La bruma sanguinolenta envolvía las inmensas alas del color del hielo de Scabandari cuando bajó haciendo un barrido entre las nubes revueltas, agitaba con un parpadeo constante las membranas para despejar los draconianos ojos de un color azul gélido. El dragón se ladeó en pleno descenso e inclinó la cabeza para examinar a sus hijos victoriosos. Los estandartes grises de las legiones tiste edur oscilaban, intermitentes, sobre los guerreros que se iban reuniendo y Scabandari calculó que al menos restaban mil ochocientos de sus parientes de sombra. A pesar de todo ello, habría luto y lamentos en las tiendas de Primer Desembarco esa noche. El día había empezado con más de doscientos mil tiste edur marchando sobre la llanura. Con todo... era suficiente.

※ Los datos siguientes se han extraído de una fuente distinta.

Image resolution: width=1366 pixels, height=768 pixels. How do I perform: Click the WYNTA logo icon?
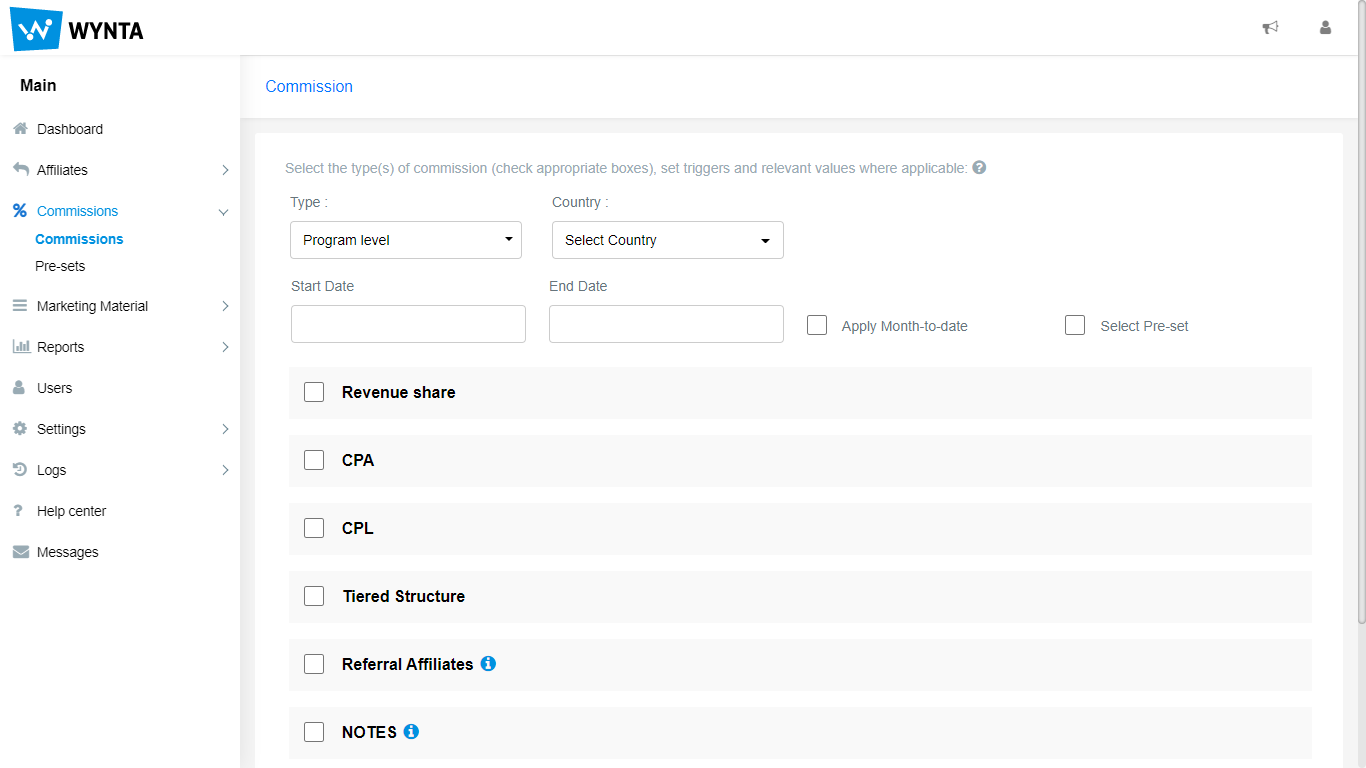coord(35,29)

Los edur habían chocado con el flanco oriental del ejército k’chain che’malle, aunque habían antepuesto a su carga oleadas de hechicería devastadora. Las formaciones del enemigo se habían reunido para enfrentarse a un asalto frontal y su lentitud había resultado letal a la hora de girar para afrontar la amenaza que les llegaba por el flanco. Como una daga, las legiones edur habían penetrado hasta el corazón del ejército.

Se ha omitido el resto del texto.